In an explosive escalation of the T20 World Cup build-up, the ICC has firmly rejected the Bangladesh Cricket Board’s (BCB) request to move its fixtures out of India, dismissing security concerns and insisting that the tournament plan remains unchanged.

Bangladesh’s Group C matches are slated for iconic Indian venues — Kolkata’s Eden Gardens and Mumbai’s Wankhede Stadium — but the BCB has repeatedly signalled it may refuse to travel, citing safety and political tensions triggered after the release of star pacer Mustafizur Rahman from the IPL.

Sources reveal the ICC sees no actionable security threat and has conducted independent risk assessments, ruling out moving the matches at this late stage of planning — with the tournament set to start on February 7 in India and Sri Lanka.
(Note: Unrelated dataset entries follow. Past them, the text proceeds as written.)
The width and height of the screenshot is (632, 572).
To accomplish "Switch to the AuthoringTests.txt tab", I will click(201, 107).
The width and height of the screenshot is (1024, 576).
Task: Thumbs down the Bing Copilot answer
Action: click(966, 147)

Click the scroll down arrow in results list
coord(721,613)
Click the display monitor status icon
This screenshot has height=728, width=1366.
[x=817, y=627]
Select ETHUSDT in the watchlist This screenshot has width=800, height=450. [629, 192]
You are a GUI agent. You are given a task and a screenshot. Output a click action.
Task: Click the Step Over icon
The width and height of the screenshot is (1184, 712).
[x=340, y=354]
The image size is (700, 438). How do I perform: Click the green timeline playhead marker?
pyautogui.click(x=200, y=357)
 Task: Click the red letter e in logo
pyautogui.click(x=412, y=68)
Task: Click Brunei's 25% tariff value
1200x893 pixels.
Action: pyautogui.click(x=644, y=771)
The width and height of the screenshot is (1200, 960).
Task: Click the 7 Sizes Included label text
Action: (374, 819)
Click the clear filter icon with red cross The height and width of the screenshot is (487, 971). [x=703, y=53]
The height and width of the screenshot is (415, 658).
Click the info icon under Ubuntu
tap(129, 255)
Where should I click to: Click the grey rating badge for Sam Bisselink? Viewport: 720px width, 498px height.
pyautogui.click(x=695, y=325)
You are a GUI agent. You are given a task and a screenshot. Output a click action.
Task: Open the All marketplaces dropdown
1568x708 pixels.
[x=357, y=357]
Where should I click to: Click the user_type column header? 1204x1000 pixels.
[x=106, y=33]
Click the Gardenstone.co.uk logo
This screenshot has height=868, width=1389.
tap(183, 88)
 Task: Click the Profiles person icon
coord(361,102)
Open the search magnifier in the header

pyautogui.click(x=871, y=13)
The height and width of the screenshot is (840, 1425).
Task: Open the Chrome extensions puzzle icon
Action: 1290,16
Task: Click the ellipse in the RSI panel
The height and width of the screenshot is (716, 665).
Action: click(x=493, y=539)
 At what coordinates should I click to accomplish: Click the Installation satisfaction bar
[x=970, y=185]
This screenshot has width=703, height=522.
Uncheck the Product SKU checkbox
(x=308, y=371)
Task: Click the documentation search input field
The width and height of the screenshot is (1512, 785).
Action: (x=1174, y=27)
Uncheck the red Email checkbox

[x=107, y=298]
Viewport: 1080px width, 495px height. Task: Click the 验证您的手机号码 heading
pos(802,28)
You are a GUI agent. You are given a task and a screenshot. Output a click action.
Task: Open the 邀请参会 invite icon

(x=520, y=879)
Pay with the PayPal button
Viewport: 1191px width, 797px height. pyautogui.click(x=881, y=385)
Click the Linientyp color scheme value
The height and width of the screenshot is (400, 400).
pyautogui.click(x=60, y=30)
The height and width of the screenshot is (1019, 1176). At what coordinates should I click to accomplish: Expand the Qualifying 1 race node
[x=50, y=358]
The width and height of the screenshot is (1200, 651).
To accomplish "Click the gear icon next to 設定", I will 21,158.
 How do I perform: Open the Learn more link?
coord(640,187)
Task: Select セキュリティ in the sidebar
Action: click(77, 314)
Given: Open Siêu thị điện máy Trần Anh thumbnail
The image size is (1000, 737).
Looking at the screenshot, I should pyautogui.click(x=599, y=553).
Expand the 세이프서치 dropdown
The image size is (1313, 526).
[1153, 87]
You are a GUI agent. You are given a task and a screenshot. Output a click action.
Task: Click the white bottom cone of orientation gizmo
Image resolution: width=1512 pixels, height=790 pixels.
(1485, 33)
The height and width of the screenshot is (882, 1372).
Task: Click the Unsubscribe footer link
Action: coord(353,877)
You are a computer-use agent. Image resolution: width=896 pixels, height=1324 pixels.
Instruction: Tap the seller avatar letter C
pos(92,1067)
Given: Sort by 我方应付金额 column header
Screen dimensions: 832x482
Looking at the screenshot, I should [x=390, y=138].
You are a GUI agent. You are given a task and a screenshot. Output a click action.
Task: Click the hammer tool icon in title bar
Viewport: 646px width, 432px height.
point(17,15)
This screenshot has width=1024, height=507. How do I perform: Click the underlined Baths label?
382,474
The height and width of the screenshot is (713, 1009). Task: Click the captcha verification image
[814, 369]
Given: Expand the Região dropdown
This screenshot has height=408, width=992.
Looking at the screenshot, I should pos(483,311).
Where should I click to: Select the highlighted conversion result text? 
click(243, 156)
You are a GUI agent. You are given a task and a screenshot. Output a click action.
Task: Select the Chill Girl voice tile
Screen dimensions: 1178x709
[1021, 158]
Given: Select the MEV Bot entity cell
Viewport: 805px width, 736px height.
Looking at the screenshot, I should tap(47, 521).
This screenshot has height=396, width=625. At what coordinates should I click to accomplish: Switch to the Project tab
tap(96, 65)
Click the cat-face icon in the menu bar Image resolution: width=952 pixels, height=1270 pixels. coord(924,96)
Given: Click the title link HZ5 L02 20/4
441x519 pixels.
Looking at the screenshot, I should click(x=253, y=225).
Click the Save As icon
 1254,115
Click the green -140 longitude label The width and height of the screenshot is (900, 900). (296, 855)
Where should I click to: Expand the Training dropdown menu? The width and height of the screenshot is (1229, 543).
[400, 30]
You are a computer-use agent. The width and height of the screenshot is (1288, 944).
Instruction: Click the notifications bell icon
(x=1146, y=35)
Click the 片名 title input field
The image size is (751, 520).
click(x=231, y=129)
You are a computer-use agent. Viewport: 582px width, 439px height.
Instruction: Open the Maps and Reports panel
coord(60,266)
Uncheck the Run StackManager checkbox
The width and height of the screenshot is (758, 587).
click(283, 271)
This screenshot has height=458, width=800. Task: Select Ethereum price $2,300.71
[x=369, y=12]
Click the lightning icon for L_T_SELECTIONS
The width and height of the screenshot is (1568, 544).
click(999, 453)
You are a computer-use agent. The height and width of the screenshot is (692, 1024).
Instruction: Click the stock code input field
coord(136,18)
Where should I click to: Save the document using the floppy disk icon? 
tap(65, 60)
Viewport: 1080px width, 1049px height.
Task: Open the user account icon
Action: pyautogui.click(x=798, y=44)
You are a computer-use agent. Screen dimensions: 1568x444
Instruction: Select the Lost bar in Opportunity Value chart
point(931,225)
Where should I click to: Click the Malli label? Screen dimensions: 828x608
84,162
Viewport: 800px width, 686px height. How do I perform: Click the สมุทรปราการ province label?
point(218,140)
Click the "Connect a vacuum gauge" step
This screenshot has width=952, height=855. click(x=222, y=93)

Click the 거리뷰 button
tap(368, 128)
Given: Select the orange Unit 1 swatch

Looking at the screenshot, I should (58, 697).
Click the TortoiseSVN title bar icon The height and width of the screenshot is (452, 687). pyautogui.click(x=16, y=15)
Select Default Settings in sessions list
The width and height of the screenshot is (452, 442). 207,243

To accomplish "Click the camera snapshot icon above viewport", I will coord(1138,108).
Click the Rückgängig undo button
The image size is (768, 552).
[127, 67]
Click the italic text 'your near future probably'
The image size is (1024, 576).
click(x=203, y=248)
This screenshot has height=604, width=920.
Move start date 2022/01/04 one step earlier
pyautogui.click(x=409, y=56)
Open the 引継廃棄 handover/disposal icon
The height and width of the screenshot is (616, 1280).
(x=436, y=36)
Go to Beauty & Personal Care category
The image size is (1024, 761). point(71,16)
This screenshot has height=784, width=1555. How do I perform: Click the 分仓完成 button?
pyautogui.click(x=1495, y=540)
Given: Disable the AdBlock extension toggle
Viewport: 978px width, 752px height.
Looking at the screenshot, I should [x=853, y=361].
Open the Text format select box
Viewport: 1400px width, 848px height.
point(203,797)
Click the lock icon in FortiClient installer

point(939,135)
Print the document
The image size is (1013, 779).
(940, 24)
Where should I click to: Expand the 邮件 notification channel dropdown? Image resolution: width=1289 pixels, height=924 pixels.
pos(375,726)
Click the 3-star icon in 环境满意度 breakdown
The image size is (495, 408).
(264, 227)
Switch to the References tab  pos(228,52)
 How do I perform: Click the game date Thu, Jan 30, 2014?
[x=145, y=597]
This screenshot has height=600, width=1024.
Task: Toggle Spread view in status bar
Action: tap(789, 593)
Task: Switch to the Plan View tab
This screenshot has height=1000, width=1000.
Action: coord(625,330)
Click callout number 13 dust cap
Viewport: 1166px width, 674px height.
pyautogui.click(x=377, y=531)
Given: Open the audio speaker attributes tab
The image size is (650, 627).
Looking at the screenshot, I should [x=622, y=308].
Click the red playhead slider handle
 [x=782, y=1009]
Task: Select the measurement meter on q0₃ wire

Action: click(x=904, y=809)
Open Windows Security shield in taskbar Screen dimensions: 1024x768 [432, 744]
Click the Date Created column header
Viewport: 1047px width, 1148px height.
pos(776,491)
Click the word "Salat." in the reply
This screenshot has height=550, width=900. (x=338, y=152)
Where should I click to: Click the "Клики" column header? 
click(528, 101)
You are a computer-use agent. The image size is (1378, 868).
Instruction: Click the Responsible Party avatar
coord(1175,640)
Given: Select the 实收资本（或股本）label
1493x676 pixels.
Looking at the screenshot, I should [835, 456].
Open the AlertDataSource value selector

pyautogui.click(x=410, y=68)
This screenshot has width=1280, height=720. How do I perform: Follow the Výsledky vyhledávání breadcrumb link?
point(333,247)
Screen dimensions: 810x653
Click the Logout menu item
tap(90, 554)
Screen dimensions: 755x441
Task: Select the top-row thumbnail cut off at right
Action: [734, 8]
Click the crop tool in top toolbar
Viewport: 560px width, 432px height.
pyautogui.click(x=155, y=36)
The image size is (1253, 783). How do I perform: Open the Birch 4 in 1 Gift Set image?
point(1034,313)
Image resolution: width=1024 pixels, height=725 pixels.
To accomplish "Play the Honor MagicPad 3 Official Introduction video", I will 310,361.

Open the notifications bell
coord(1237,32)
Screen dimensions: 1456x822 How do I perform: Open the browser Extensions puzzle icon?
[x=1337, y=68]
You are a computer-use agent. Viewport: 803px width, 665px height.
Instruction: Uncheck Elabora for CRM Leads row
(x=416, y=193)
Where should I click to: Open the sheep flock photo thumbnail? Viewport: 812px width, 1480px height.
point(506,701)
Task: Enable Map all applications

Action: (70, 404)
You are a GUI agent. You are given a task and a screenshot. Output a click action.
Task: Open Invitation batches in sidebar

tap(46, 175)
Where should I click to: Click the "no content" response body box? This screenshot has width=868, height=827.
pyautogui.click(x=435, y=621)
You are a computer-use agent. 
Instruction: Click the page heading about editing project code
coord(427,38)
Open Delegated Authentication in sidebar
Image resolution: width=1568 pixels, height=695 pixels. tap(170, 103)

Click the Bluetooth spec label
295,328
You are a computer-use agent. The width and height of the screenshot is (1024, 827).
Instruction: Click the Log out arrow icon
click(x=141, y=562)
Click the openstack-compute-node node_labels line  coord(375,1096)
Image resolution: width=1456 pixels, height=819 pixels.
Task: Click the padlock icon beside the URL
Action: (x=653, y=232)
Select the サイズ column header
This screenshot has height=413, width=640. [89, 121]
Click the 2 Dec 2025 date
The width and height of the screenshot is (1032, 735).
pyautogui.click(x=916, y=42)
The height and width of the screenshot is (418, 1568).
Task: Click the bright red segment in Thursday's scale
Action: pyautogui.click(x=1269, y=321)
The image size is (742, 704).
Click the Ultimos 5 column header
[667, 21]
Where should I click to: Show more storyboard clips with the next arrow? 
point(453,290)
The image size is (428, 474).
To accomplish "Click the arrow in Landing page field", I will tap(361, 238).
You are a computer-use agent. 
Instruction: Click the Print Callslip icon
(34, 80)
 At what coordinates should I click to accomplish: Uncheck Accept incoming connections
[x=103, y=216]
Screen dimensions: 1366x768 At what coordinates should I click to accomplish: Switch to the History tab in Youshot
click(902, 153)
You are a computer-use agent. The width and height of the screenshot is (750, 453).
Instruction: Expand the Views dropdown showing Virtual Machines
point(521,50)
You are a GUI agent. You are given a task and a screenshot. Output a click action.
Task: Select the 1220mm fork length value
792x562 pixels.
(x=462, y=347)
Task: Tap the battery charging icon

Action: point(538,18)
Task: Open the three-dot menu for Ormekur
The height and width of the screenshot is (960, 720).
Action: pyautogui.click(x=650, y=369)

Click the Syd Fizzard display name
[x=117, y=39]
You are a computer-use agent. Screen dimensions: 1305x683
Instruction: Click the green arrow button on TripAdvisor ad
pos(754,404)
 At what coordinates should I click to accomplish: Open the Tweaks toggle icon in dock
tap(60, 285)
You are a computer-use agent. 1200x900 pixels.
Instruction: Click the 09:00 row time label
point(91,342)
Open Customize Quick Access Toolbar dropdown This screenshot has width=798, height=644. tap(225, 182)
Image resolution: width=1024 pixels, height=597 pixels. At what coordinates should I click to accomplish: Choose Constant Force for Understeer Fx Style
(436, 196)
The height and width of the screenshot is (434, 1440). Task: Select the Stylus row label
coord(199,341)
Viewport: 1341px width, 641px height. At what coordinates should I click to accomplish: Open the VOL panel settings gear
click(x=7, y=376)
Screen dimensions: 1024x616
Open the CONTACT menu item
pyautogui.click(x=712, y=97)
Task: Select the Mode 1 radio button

The BCB’s pushback surged with a proposal to swap groups so Bangladesh could play in Sri Lanka instead — an idea the ICC has not embraced.

Should Bangladesh maintain its refusal, the ICC will go ahead and name a replacement team based on T20I rankings, with Scotland emerging as a top candidate — a massive twist that could reshape Group C.

With just days to decide, the countdown has begun on one of cricket’s most dramatic pre-tournament confrontations. Will Bangladesh fold — or watch its World Cup dreams vanish?